Mundo Saúde mental O dia é comemorado em todo o mundo em 10 de outubro. Muitas organizações e equipes esportivas em todo o mundo usam o dia para aumentar a conscientização e promover o trabalho que estão realizando ajudando as pessoas com seus problemas mentais e psicológico saúde.

Aumentar a consciencialização é claramente um enorme fator positivo e demonstra a tendência de atletas modernos cada vez mais expressivos e empoderados, muitos dos quais competiram nos Jogos Olímpicos de Paris.
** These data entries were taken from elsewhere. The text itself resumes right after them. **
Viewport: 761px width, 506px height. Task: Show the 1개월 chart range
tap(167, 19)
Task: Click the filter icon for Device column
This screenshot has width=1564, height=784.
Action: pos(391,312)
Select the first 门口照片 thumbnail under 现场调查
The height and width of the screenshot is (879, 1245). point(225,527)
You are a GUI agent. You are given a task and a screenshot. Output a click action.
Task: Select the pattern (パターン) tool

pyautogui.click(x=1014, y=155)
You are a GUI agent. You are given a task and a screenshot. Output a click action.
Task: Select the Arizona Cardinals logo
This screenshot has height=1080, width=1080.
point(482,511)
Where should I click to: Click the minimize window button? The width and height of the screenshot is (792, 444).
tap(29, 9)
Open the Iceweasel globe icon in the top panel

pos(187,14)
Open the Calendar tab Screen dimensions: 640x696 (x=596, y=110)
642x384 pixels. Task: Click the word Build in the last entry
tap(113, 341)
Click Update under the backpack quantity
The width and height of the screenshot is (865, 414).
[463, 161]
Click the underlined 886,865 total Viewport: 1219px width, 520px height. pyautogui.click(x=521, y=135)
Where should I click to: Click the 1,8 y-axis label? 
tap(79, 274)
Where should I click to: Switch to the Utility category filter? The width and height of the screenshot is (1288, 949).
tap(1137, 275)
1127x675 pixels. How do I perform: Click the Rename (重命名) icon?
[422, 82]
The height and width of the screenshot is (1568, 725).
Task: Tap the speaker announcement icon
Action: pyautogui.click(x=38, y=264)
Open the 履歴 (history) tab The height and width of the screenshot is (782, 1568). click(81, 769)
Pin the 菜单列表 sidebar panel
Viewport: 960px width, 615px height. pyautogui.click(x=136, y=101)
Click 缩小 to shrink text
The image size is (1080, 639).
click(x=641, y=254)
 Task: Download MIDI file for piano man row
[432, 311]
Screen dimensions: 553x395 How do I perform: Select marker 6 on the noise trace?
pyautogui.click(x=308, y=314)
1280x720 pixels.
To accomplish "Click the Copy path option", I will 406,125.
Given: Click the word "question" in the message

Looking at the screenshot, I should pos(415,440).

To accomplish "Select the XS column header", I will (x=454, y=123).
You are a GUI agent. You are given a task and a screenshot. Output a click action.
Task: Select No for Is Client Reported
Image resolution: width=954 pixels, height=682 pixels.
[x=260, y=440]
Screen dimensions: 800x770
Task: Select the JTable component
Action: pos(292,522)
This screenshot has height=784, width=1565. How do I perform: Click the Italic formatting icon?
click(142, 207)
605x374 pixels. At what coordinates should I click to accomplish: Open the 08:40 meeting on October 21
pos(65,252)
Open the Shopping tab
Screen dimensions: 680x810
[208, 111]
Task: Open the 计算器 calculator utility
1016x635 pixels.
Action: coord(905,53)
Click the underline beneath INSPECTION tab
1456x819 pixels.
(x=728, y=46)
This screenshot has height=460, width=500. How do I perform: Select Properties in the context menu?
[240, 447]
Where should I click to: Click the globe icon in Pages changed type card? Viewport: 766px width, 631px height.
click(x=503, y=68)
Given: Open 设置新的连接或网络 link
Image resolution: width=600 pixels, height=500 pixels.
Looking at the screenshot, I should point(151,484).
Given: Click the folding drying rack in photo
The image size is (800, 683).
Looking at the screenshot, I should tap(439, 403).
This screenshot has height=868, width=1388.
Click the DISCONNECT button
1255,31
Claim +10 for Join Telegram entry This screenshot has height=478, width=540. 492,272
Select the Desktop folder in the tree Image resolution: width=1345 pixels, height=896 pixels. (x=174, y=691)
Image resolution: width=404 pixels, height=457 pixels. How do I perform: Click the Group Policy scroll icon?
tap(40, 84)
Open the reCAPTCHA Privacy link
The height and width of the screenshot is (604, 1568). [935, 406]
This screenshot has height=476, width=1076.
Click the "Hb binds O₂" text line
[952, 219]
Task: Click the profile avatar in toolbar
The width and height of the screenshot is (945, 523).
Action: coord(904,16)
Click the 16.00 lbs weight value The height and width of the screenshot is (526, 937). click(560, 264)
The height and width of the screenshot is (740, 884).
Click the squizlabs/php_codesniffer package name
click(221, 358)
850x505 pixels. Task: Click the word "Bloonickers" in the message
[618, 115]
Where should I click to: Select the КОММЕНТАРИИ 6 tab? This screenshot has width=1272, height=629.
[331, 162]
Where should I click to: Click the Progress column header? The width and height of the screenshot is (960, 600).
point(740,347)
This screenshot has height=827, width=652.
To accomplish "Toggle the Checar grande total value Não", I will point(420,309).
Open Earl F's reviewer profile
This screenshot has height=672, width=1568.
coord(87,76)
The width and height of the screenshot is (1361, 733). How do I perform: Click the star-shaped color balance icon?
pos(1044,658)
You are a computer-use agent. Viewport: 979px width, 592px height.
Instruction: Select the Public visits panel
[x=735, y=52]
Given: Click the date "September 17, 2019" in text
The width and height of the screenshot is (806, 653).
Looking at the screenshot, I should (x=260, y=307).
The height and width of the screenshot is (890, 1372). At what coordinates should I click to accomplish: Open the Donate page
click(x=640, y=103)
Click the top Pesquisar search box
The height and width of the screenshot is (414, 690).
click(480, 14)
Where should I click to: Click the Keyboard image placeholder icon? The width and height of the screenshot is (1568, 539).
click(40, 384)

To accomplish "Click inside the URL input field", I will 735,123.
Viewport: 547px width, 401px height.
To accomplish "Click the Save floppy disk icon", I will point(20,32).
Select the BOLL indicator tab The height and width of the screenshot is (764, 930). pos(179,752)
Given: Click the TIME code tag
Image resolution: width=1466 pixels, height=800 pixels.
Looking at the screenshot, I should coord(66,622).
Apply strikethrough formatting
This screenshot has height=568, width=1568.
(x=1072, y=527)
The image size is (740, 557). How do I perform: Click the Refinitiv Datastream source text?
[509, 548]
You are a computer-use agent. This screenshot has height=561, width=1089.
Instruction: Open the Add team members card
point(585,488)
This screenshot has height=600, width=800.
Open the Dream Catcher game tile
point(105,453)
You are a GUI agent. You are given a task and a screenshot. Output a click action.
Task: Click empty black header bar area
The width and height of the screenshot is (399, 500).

O COI também lançou uma inovação olímpica nesses Jogos, a “Athlete 365 Mind Zone”, que proporcionou um espaço dedicado para os atletas terem acesso a apoio de saúde mental durante a competição.

Para a Organização Mundial da Saúde, “é vital incorporar a promoção e o apoio à saúde mental no desporto a todos os níveis, assim como incentivar mais pessoas a praticarem atividade física, a fim de apoiar a sua saúde mental e bem-estar”.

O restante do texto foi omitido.